Entrata in possesso dell’eredità nel 2008, l’ASP “Golgi-Redaelli” si è
innanzitutto preoccupata di far eseguire il monumento funerario della
benefattrice, tumulata presso il Cimitero di Lambrate a Milano, ispirato a
quello, ubicato nelle vicinanze, dedicato alla madre. Il generoso lascito è
stato impiegato dall’Azienda nei lavori di ristrutturazione dell’Istituto
Geriatrico “Piero Redaelli” di Milano, caro alla benefattrice.
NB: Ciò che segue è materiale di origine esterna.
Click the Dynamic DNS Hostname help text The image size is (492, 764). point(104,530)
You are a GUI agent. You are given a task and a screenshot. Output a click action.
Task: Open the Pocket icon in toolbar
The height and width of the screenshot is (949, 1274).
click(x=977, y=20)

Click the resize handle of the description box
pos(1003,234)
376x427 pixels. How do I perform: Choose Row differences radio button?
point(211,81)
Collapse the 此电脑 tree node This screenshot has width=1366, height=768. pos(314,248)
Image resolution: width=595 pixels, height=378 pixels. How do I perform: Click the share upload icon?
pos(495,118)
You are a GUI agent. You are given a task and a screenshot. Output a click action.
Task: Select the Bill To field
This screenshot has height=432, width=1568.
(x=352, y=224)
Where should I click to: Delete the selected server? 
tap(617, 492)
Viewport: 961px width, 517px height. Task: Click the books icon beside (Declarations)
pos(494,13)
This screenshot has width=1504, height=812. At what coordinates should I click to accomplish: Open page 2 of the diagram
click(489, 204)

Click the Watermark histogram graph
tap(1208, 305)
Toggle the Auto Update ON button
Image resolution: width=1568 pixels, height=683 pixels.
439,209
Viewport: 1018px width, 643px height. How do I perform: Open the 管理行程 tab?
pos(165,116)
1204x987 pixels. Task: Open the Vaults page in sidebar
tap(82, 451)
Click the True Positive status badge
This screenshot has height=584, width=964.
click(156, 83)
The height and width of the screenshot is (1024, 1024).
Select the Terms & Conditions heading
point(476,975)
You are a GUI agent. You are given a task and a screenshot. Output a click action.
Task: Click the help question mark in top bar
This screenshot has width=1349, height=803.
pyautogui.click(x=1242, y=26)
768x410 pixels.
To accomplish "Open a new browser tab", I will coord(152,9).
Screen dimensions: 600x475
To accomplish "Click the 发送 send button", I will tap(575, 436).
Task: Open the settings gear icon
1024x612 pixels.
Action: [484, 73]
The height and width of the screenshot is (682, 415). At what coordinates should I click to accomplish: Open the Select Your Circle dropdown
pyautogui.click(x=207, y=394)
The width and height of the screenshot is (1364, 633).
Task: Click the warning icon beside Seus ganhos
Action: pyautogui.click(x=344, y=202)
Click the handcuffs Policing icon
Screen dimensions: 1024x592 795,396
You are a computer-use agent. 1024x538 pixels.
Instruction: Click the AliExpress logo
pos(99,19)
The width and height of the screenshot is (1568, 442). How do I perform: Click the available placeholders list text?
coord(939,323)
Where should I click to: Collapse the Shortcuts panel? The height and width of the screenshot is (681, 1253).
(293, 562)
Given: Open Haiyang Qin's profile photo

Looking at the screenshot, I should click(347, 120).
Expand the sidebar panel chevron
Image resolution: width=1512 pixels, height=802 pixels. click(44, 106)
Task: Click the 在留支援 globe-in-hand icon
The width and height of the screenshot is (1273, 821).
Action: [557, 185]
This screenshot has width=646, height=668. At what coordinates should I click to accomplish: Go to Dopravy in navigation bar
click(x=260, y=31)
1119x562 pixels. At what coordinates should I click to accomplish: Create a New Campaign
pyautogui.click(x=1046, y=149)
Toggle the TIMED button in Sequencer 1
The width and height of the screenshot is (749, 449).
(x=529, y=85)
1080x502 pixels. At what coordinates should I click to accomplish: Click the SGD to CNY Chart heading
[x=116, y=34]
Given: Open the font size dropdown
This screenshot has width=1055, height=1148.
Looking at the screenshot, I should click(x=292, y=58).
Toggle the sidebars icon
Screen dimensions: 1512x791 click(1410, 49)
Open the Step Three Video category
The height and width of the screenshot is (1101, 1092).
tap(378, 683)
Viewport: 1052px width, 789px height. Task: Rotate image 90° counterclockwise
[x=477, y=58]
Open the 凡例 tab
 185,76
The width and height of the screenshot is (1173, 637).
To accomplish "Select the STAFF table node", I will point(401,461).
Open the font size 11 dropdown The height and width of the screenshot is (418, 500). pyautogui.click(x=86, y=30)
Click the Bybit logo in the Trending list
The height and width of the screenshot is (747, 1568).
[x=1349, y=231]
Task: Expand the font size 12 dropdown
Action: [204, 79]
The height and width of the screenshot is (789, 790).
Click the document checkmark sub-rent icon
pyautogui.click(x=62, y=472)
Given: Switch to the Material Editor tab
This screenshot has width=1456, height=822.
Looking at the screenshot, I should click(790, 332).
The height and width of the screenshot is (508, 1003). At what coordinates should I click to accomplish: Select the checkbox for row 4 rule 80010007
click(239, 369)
I documenti, le carte personali e le fotografie della famiglia Barletta,
accuratamente raccolti, presi in carico e inventariati dal Servizio Archivio e Beni
Culturali, oggi fanno parte dell’Archivio dei Luoghi Pii Elemosinieri insieme alle
testimonianze degli altri benefattori del passato. Due ritratti in miniatura riferibili
all’ultimo quarto del XVIII secolo e un piatto da parata in ceramica del Novecento
di gusto neo rinascimentale, che adornavano l’abitazione di Maria Luisa Barletta,
sono entrati a far parte del patrimonio artistico dell’Azienda, che li ha collocati
negli ambienti di rappresentanza del Palazzo Archinto di via Olmetto.
32. 30
Miniature e piatto da parata
rinvenuti nell’appartamento
di Maria Luisa Barletta.
33. 31
Il ricordo
È antica consuetudine delle istituzioni assistenziali e ospedaliere
ambrosiane dedicare un sia pur succinto profilo biografico ai suoi
benefattori, innanzitutto in segno di riconoscenza e memoria. In questo
senso si collocano, nella tradizione dell’Ente, Gli amici dei poveri di Antonio
Noto, edito nel lontano 1966, La generosità e la memoria. I luoghi pii
elemosinieri di Milano e i loro benefattori attraverso i secoli, a cura di
Ivanoe Riboli, Marco Bascapè e Sergio Rebora (1995) e il più recente Il
tesoro dei poveri. Il patrimonio artistico delle Istituzioni pubbliche di
assistenza e beneficenza (ex Eca) di Milano, a cura di Marco Bascapè, Paolo
Galimberti e Sergio Rebora (2001).
Ricostruire le vicende di Maria Luisa Barletta è stato un compito arduo:
assai riservata, la signora ha condotto una vita non dissimile da quella di
tante altre persone, che trascorrono il loro tempo dividendosi tra il lavoro
e la famiglia.
A meglio tratteggiare la fisionomia della benefattrice hanno concorso fonti
molteplici e diverse, tra loro intrecciate nell’utilizzo. I suoi documenti
e carte personali hanno fornito i primi e più significativi elementi utili per
la ricostruzione della biografia. Non meno rilevante si è rivelato l’apporto
dato dalle numerose fotografie, da quelle più datate inerenti alla famiglia
della benefattrice a quelle recenti che testimoniano la sua passione per i
viaggi. L’abbozzo al ritratto via via delineato ha in seguito potuto arricchirsi
attraverso le testimonianze orali di alcune persone che hanno incontrato e
conosciuto Maria Luisa Barletta, dai vicini di casa agli operatori dell’Istituto
Geriatrico “Piero Redaelli” di Milano, dove la signora prestava opera di
volontariato.
E, infine, informazioni indirette ma preziose sulla personalità
della benefattrice sono affiorate a livello di suggestione durante la visita
al suo appartamento dalle stanze ordinate, ancora complete del ricco
e curato guardaroba. La casa di una persona che non guardava con
nostalgia al passato e che viveva ancora pienamente la sua vita.